Crynn and Nazz ran off in the opposite direction and I spent a few moments looting the bodies of the dead before walking down the corridor and kicking a few pieces of wreckage out of the way.

“Ripper can do that,” Anastasia called out and grabbed my attention,

She’d managed to turn the big golem around within the confines of the building. Despite its size, the creature was surprisingly flexible. The not-wicker basket had taken a bit of damage, though. Fortunately, none of its occupants were in any physical condition to take advantage of that.

While making the golems from the Marena’s Mercy’s cimmeric crystal might have had a few disadvantages their inherent link to the ship wasn’t all bad. Anastasia could dump the excess health she drained from her victims into the ship through the golems because of the link. Essentially, this massively expanded her repository. What’s more, she could call upon that repository whenever it was needed. A fact aptly demonstrated when Fang Mei trotted up with a semi-serious wound on her shoulder. Ana reached down without needing to be asked and topped up her Hit Points.

The wound started to knit itself back together

“Thanks,” the cambion woman muttered.

“Need any?” Ana asked, the question directed at me.

I’d lost about one thousand Hit Points during the battle, under ten percent of my total, hardly enough to be concerned with. It was almost crazy to think that amount of damage would have left me at death’s door when all this started.

How things changed and evolved.

“Join me outside,” I said with a nod. “We can do it there.”

On the porch area, I stepped to the side and let Ripper pass. Anastasia ruffled my black hair cheekily and used the opportunity to restore me to full health.

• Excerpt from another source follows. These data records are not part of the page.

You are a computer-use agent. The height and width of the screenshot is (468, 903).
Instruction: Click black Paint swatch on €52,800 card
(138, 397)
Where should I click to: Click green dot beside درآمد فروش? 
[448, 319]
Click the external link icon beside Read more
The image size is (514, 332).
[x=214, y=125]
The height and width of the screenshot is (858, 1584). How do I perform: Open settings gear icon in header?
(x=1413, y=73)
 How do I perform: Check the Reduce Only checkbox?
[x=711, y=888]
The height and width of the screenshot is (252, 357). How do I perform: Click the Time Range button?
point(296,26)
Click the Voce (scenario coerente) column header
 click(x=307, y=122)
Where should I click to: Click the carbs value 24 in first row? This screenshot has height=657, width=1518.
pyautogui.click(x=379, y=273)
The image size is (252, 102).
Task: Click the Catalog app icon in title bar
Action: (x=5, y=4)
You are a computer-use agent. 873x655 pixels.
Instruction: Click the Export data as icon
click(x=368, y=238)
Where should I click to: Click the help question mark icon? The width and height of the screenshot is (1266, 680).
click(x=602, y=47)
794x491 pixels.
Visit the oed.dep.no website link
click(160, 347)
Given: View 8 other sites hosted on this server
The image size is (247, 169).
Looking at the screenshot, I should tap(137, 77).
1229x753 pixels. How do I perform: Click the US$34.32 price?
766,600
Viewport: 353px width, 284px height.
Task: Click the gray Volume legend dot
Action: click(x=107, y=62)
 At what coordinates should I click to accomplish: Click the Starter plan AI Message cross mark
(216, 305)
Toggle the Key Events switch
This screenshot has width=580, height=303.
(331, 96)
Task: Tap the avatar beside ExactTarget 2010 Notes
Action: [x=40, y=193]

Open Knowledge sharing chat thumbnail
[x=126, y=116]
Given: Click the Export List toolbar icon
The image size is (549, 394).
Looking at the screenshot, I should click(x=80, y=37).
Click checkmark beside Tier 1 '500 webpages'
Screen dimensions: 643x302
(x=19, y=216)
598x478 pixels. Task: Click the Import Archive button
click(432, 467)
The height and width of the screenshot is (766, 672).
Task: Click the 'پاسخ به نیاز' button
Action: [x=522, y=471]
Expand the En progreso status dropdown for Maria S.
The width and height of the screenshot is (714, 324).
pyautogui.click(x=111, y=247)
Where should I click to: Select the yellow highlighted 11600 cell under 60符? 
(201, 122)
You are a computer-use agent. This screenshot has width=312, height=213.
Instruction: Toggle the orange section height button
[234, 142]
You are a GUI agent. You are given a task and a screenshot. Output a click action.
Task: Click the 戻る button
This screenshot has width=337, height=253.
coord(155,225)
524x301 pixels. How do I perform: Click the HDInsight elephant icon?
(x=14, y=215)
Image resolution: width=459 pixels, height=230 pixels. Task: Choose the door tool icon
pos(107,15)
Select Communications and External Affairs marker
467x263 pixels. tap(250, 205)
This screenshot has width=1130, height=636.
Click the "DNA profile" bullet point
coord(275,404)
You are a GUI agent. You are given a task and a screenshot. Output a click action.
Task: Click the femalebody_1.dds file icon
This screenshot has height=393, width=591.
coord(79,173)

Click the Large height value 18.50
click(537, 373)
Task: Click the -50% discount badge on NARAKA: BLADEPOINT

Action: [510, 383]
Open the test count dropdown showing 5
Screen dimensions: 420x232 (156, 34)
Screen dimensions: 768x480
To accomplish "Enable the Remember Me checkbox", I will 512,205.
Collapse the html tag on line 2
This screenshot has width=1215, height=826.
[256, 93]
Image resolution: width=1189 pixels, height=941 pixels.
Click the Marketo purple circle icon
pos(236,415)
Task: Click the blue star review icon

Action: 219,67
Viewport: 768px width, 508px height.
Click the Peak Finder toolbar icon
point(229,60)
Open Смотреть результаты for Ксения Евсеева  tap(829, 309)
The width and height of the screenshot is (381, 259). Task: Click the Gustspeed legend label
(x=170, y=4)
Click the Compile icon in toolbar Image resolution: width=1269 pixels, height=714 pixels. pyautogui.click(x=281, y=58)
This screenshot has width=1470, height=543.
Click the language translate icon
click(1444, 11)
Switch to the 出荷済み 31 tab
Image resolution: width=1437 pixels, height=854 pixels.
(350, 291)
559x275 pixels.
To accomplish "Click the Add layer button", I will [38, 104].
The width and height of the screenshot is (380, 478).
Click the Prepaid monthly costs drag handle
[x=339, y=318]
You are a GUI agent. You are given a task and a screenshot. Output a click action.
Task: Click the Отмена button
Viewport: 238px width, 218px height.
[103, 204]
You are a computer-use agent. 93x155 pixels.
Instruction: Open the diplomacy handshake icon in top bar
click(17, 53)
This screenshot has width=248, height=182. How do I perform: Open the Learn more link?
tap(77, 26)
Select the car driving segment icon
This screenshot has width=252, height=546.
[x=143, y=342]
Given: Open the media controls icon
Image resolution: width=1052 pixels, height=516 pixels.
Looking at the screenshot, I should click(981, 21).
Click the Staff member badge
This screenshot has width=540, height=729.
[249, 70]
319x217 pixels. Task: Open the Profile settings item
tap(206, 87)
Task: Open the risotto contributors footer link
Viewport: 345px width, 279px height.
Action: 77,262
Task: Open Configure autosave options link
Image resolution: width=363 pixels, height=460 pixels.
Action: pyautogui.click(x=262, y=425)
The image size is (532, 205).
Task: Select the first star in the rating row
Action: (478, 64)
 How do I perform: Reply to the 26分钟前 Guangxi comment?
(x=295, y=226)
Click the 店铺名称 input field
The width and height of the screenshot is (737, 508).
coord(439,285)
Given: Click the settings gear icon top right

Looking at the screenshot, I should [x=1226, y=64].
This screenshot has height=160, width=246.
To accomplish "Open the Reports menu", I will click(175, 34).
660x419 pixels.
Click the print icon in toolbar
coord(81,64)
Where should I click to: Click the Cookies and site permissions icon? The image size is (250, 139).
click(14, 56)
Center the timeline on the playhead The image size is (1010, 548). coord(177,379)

Elsewhere the battle continued unabated. Many of the buildings which had still been standing were on fire once more. You could hear that the concentration of the activity was over by the stadium which was about a quarter of a mile from the main building.

The stadium still stood. Defiant in the face of the rampant destruction that had laid waste to almost everywhere else.

The Wolverines had their chance, and it was time to call it a day.

Back to the ships. I’m ordering a full immediate withdrawal. Anybody still on the Notre Dame campus in ten minutes will be left behind and believe me you don’t want that.